Oakland sunset (Hitchster / Flickr / CC / Cropped)
Hitchster / Flickr / CC / Cropped

The Bay Area’s traditionally black neighborhoods are slowly becoming white. First it was San Francisco’s Bayview-Hunters Point, and now Oakland is losing some of its longtime black residents.

The change is a consequence of rising real estate prices, incomes that aren’t enough to meet the cost of living, and a lack of homes designed for median-income families or individuals.

All of these signal the region’s growing stratification between the haves and have-nots.

According to Bay Area public radio station KQED, many Oakland residents are moving an hour away to Antioch, making for longer commutes and leaving them missing much of their familiar childhood surroundings.
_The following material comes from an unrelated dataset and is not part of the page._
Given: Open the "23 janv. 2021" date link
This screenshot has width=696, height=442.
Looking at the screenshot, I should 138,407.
“I like the prices of the houses in Antioch,” Vanessa Ladson told KQED. She said although she was forced to leave Oakland and move to Antioch, “there is no other church I’m ever going to go to.” Longtime East Oakland resident Diane Kees told KQED that when people make that choice to leave Oakland, “you can’t come back.”

KQED notes that the U.S. Census Bureau estimates Oakland has lost approximately 10 percent of its African-American population In the last decade, down from 113,833 in 2005 to 102,933 in 2014. Much of this is attributed to few incentives for developers to build median-income residences. In fact, city data suggest there were zero homes built specifically for people making a “moderate” income between 2007 and 2014.
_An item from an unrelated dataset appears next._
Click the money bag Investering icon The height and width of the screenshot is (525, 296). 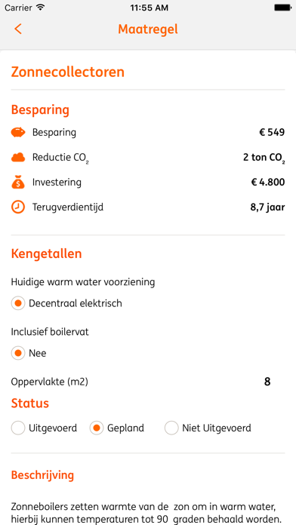18,183
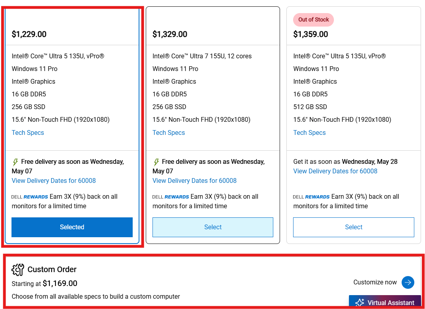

Higher incomes and a booming tech industry, with the associated influx of tech workers looking for city lifestyles, have contributed to this dynamic. Silicon Valley professionals who are better able to afford higher prices are coming in and buying these properties. (Many of them are also unable to afford San Francisco’s high prices across the bridge.)

The question remains whether Northern California’s creeping gentrification will soon make its way further inland and over to places like Antioch, pushing prices up further and forcing residents down south or even into a different state altogether.